• [What to work on] Please copy the entries below word for word, from the line containing "The width and height of the screenshot is (1244, 903)." through the line containing "I will coord(427,368).", both lines included.

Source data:
_ _ _

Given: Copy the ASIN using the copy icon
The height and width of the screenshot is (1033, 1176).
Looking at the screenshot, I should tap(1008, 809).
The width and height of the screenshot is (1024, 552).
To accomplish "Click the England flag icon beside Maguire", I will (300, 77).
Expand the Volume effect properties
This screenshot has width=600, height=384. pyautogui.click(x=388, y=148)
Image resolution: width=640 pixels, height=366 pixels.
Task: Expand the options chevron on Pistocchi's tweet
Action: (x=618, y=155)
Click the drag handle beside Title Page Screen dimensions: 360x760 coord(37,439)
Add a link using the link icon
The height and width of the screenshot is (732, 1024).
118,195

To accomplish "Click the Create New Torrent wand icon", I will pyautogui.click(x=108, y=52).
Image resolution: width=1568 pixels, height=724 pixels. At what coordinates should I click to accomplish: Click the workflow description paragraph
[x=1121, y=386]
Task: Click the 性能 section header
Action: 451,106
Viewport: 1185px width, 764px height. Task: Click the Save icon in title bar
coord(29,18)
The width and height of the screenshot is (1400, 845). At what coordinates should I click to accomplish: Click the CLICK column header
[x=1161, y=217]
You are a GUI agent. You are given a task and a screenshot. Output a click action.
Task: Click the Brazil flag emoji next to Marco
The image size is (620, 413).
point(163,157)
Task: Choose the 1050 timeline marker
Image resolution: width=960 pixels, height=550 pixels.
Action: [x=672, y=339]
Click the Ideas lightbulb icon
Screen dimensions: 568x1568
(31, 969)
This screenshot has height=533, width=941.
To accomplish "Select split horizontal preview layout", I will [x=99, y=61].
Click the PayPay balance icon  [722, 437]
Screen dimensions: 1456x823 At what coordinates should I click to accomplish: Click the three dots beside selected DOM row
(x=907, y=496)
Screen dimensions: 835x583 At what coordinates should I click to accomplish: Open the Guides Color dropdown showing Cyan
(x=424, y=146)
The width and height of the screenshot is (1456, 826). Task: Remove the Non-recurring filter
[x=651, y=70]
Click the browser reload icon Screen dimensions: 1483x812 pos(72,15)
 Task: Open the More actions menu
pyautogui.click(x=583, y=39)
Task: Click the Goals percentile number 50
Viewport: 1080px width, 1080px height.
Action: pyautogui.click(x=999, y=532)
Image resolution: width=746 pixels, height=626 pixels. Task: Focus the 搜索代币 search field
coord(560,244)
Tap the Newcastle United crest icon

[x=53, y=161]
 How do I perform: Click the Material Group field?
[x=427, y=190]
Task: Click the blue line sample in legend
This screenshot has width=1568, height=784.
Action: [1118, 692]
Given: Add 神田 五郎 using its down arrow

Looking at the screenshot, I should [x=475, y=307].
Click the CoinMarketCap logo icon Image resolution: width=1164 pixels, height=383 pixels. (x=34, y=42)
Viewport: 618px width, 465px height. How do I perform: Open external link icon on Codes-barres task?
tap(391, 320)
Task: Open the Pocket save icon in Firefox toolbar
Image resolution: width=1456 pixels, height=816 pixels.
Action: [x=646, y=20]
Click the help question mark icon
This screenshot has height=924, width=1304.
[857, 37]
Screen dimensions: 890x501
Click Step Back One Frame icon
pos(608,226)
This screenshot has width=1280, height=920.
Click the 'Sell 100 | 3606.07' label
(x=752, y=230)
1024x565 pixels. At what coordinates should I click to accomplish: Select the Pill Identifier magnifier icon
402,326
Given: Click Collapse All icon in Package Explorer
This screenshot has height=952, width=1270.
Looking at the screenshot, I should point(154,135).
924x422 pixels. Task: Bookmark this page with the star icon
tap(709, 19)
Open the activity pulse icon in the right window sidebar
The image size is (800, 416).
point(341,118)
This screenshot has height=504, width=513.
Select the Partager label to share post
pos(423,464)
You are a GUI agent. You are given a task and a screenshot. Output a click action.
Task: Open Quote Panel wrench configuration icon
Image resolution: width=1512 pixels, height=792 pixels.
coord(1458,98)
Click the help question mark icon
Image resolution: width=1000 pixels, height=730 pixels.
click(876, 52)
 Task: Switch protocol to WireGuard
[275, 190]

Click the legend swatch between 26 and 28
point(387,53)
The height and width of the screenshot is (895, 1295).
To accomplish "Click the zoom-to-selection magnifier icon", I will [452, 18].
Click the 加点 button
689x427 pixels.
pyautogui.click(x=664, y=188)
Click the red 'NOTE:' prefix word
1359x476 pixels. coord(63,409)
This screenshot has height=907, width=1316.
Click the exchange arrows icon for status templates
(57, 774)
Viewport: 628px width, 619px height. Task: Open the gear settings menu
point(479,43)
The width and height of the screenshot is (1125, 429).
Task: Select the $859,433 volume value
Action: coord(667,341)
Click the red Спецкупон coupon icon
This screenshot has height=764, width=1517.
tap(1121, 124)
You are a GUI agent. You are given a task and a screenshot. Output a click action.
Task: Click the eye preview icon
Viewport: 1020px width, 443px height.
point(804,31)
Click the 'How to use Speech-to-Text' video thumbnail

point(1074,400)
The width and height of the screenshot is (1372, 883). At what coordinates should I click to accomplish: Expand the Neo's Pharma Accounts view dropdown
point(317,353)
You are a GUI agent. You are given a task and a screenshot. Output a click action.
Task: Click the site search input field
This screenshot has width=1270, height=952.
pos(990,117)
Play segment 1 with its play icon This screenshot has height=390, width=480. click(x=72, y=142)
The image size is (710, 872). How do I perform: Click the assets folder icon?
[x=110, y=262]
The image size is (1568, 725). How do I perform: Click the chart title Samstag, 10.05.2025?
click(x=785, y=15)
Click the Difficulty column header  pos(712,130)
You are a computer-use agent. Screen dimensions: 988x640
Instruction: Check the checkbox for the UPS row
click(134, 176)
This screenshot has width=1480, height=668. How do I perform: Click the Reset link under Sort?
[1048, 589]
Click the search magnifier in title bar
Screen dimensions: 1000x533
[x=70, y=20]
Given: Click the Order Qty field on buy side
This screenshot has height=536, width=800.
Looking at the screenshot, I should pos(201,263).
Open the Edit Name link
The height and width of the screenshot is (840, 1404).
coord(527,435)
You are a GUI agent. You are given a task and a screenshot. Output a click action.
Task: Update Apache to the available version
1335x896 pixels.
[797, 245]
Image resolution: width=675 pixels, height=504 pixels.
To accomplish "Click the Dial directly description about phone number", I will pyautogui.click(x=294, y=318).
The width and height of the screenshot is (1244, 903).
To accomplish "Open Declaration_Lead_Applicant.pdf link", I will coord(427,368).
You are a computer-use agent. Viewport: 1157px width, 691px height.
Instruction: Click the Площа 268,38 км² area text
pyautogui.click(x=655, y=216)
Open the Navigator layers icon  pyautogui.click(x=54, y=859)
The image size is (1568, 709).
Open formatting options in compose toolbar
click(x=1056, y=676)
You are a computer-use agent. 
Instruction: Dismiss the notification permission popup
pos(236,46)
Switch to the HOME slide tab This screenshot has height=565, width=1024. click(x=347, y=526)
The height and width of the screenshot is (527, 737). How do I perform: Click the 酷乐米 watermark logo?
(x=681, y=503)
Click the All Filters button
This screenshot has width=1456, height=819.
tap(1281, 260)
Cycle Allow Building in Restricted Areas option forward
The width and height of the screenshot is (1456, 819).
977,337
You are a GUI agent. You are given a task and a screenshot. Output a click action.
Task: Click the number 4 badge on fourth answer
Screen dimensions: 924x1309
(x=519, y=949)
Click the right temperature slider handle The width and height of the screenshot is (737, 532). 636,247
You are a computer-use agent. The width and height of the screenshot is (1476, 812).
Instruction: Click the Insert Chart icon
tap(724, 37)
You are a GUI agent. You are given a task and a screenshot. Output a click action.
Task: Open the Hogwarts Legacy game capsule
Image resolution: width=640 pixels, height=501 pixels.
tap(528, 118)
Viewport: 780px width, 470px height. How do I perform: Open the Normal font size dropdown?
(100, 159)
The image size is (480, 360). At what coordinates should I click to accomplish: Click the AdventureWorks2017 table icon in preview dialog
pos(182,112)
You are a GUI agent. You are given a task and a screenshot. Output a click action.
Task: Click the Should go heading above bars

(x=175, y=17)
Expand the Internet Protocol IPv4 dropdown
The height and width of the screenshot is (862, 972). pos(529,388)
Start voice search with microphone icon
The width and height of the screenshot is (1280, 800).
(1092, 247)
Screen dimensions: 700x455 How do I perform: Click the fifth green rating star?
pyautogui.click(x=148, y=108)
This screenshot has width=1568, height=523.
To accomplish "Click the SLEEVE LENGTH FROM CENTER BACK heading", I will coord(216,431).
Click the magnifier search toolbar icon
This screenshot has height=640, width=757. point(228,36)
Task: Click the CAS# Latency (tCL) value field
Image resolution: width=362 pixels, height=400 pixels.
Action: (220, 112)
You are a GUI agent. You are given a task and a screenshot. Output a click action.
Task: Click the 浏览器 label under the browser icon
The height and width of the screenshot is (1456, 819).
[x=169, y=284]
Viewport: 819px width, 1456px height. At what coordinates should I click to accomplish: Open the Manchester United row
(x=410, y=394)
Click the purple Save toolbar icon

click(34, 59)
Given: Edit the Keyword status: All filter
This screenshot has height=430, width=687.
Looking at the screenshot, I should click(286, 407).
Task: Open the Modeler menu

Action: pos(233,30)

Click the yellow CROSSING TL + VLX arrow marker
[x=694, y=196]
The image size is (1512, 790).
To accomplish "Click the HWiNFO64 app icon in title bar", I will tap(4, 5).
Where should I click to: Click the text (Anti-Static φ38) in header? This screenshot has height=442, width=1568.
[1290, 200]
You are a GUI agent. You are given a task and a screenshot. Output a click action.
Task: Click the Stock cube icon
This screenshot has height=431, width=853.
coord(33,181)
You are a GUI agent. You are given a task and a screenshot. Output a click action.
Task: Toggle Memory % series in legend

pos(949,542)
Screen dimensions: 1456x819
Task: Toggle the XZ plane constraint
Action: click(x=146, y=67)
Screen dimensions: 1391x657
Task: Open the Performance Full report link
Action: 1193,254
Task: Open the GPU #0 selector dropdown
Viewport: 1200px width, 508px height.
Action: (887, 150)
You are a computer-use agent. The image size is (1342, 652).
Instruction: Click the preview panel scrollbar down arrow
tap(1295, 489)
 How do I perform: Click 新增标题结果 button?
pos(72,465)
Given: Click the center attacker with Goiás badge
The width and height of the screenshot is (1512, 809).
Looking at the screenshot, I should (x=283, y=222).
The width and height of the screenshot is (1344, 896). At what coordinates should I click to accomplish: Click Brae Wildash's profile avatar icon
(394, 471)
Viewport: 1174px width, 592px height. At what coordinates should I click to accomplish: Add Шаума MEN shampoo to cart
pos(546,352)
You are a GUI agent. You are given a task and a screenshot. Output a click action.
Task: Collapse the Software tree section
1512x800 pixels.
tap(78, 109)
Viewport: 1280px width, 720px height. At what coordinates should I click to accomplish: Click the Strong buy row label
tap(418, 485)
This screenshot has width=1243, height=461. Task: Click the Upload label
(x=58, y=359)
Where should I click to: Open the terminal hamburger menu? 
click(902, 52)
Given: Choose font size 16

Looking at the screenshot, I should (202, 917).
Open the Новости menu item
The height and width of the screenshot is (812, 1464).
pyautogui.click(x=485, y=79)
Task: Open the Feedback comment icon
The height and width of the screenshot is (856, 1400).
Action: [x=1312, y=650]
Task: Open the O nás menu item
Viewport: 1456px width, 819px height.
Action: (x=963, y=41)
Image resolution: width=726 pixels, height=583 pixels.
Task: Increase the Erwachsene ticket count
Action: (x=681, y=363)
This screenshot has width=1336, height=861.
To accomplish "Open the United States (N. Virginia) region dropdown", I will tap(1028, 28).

_ _ _

• [Complete answer]
The width and height of the screenshot is (1244, 903).
To accomplish "Open Declaration_Lead_Applicant.pdf link", I will coord(427,368).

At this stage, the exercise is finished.